SOURCE:
####################

My first post here. I am sure it won't be the last.

I am developing an accessibility prototype which features a popup tab panel.

I followed the recommendations at https://www.w3.org/TR/wai-aria-practices-1.1/#tabpanel and it works very well with both keyboard and mouse.

What I am now looking for is a recommendation for how to go from the tab list to the close button via keyboard control.

The recommendations call for the tabs to be selected in a loop, i.e. when you tab off the last tab, the first tab gets selected and vice versa, with "Home" selecting the first tab and "End" selecting the last.

Is there a 'best practice' for closing the popup tabbed panel?

Would it be misleading or very wrong to map "End" onto its close button? Is there another key which would be more suitable? I think we will be using "Esc" for something else.

Thanks in advance.

  • Can you explain more what a 'popup' tab panel is? I'm very familiar with a standard tab widget as the example in the authoring practice shows. And I know a tab itself could have a popup menu (like a context menu), but I'm not sure what you mean by the panel being a popup. Mar 29, 2018 at 16:30
  • The tabbed panel is not usually visible. It represents a fixed set of physical 'documents' which are hidden until needed. User clicks/activates the control to open the panel, it opens as a popup on top of (and obscuring) the 'main' content. The tabs in the panel are used to switch between the 'documents'. These 'documents' contain mostly tabular data, logs and charts but no actual UI controls. The only UI control I need to deal with when the panel is open is the close button for the panel. Apr 3, 2018 at 8:19

1 Answer 1


Generally, keyboard-only users make use of the [tab] key to move through an interface to a selected control and then activate it using the [space] bar or [enter] key.

Bearing that in mind I would recommend that the [tab] key moves first through the 'tab' labels. Once the last 'tab' label is reached, the next press of the [tab] key will take the user to the first actionable item in the open 'tab' and so on until the reach the bottom of the entire page at which point they cycle back to the header and main navigation for the site.

If, while [tab]ing across the 'tab' labels, they hit the [space] or [enter] key, they will open that particular 'tab'.

When they open a 'tab' it might be nice if you can set the focus on the first actionable item within that 'tab' to save the user from having to work their way down through the whole page again.

####################

GIVEN ENTRIES:
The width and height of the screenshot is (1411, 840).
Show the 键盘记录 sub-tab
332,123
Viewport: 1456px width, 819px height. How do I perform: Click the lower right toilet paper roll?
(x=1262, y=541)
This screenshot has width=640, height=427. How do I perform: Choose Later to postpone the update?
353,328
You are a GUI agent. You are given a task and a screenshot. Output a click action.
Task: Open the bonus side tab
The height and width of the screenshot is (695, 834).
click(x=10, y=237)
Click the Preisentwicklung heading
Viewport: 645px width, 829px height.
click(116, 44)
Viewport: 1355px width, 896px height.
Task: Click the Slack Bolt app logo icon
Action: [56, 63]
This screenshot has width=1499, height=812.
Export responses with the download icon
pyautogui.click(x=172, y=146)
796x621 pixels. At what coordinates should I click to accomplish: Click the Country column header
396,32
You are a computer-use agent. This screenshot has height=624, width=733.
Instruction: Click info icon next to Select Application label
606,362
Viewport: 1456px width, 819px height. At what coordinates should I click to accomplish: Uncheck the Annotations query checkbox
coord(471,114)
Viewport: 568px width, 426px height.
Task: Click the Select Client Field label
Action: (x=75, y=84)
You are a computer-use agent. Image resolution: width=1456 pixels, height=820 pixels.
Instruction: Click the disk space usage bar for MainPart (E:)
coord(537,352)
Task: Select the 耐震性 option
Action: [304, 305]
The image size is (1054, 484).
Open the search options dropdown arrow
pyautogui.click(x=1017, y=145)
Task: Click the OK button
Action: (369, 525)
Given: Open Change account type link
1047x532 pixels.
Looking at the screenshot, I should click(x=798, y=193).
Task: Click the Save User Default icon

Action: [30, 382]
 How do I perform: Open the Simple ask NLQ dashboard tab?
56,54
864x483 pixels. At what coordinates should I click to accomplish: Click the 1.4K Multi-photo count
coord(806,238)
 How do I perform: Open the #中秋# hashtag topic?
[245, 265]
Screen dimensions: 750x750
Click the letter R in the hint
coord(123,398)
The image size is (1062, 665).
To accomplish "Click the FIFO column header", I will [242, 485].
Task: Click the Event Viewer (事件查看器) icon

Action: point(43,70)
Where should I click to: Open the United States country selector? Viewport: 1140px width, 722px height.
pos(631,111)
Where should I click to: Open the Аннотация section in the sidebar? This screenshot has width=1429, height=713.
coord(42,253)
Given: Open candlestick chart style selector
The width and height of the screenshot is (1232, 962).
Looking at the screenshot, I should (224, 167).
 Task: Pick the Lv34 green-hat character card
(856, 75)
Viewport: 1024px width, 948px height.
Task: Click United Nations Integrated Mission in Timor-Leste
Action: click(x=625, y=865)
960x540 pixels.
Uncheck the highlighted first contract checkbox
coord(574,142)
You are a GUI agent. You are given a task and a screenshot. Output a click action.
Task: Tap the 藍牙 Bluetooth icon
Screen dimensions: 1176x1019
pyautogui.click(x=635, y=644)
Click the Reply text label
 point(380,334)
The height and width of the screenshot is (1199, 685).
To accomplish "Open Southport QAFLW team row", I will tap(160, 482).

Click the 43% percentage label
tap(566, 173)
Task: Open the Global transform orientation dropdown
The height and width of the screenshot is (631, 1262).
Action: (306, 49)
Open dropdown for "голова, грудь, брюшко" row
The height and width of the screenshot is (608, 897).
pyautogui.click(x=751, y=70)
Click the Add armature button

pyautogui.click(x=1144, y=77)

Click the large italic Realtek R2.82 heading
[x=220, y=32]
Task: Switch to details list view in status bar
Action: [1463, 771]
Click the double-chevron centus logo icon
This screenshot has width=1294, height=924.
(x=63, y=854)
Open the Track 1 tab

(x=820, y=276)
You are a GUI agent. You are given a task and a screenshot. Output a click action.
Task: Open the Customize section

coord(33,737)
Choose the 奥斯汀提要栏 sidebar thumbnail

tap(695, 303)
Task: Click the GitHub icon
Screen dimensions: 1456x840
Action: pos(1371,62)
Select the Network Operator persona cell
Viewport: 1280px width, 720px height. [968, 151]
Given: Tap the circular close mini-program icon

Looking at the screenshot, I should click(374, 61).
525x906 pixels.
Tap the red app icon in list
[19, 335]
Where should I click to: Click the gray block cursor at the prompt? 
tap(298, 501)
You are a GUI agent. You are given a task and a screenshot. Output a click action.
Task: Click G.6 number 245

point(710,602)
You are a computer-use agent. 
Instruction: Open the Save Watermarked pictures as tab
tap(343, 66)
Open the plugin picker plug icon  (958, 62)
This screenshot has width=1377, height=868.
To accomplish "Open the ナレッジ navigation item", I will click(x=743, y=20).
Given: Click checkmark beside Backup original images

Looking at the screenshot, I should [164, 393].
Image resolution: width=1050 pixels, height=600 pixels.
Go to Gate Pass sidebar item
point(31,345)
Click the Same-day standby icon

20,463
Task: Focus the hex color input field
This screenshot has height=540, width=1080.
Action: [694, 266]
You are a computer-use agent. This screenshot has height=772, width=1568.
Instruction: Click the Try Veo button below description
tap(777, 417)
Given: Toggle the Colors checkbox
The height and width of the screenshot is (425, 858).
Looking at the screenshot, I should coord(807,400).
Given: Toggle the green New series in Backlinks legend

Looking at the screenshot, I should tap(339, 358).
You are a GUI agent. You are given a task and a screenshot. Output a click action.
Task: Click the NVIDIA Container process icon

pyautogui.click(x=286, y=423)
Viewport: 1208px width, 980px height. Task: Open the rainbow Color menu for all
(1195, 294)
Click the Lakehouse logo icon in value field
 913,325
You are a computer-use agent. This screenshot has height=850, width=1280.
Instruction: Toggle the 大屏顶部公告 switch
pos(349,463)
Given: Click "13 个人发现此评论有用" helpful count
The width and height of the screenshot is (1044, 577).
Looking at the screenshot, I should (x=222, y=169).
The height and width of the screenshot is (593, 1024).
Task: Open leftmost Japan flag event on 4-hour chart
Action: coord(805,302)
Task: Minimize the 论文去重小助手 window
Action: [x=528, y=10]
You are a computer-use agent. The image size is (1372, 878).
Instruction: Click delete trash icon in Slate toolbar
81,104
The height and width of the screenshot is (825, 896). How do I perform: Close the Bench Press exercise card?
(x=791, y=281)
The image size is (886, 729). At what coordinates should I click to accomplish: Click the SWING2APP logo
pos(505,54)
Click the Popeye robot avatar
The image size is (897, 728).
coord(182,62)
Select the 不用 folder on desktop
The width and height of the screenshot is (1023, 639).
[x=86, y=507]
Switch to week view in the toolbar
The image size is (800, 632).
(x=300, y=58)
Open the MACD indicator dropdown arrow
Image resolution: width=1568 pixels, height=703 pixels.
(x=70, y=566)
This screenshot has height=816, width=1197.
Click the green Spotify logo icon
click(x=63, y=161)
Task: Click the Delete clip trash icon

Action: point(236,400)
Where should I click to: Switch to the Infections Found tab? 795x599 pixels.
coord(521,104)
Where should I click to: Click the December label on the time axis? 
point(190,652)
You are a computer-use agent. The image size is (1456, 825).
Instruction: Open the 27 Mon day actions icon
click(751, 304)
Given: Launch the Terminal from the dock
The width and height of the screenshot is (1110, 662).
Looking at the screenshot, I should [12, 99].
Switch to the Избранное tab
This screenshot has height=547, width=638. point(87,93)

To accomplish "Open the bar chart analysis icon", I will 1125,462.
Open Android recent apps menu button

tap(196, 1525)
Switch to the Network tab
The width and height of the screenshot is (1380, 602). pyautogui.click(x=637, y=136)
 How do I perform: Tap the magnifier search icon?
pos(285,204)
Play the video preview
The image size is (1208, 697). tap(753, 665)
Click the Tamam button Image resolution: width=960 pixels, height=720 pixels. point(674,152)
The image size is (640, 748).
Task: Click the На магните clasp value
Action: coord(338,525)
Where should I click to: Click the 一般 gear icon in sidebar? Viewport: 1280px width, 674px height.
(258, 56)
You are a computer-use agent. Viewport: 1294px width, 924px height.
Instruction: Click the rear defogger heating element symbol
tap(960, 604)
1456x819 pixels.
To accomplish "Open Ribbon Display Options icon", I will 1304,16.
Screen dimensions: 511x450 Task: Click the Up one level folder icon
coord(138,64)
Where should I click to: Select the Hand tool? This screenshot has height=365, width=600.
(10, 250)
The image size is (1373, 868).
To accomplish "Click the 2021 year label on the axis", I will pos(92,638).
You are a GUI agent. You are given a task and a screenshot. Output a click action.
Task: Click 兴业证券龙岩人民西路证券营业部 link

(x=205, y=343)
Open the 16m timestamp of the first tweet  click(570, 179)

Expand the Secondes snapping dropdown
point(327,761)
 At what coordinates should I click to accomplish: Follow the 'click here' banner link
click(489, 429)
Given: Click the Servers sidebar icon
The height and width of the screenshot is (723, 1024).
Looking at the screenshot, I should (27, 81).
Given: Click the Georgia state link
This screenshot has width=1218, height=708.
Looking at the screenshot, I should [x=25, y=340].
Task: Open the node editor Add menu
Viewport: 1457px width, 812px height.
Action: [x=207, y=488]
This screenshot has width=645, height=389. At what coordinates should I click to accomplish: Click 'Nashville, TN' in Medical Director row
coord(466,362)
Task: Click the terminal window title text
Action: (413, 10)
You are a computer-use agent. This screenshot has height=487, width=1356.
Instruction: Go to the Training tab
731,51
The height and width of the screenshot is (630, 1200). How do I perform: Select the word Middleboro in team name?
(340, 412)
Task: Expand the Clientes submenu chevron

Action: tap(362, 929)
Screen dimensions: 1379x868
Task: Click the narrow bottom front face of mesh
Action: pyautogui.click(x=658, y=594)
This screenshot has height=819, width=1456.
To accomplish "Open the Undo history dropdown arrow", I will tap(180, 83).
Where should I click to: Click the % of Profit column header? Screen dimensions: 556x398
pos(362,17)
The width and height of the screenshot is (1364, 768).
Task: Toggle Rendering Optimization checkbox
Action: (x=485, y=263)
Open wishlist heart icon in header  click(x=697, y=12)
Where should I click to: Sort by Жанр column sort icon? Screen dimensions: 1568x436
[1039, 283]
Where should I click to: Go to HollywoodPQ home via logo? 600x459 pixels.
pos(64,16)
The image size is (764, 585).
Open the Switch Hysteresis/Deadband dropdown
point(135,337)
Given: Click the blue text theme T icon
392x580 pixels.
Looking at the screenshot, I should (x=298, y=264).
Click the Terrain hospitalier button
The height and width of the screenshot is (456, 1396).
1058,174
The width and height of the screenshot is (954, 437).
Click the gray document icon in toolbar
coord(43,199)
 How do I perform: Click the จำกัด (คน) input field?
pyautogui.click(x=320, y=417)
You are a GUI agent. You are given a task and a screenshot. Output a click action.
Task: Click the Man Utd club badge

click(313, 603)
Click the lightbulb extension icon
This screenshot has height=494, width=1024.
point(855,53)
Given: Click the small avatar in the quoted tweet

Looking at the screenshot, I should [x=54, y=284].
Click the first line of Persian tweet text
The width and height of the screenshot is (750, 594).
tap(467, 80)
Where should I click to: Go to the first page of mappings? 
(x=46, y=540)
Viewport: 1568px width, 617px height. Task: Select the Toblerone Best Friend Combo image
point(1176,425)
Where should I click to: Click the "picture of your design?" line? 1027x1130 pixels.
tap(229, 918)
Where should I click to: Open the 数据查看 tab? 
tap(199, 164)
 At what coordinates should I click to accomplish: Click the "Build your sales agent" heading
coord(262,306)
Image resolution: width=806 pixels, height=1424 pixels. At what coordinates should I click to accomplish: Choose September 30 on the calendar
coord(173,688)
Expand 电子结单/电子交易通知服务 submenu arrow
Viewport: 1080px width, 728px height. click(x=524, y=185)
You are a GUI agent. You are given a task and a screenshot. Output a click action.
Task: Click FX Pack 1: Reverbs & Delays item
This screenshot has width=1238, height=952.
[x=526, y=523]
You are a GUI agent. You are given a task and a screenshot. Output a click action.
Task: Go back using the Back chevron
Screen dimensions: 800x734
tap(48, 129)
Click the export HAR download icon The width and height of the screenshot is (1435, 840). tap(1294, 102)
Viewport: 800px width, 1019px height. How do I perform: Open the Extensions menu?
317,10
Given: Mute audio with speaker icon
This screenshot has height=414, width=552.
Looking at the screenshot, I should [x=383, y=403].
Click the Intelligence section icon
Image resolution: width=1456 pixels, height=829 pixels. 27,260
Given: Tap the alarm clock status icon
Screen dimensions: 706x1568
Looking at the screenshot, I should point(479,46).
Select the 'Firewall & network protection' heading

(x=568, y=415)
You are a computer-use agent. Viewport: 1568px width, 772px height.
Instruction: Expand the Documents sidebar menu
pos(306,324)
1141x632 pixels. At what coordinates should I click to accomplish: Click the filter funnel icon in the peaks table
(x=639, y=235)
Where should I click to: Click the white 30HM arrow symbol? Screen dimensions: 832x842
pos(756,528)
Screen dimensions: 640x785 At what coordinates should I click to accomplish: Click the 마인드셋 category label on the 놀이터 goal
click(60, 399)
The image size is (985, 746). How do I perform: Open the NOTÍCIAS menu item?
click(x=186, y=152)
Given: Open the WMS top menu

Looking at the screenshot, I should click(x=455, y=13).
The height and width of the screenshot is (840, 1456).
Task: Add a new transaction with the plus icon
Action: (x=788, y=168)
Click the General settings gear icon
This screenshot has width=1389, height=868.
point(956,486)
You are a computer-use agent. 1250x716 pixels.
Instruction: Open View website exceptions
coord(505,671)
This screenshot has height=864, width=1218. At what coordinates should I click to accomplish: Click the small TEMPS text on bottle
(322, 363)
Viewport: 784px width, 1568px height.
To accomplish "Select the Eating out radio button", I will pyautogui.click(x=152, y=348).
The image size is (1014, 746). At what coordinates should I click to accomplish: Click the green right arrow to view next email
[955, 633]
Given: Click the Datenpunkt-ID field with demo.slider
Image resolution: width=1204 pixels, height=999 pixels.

####################

EXERCISES TO COMPLETE:
1) Answer these questions using the tab panel discussion:
(a) Which key does the poster expect to use for something else?
(b) Under the recommendations the poster followed, which key selects the last tab?
(c) According to the reply, which keys do keyboard-only users press to activate a selected control?
2) Repeat the part of the tab panel discussion starting at "Bearing that in" and ending at "whole page again.", word for word.

RESPONSES IN ORDER:
1)
(a) "Esc"
(b) "End"
(c) The [space] bar or the [enter] key

2)
Bearing that in mind I would recommend that the [tab] key moves first through the 'tab' labels. Once the last 'tab' label is reached, the next press of the [tab] key will take the user to the first actionable item in the open 'tab' and so on until the reach the bottom of the entire page at which point they cycle back to the header and main navigation for the site.

If, while [tab]ing across the 'tab' labels, they hit the [space] or [enter] key, they will open that particular 'tab'.

When they open a 'tab' it might be nice if you can set the focus on the first actionable item within that 'tab' to save the user from having to work their way down through the whole page again.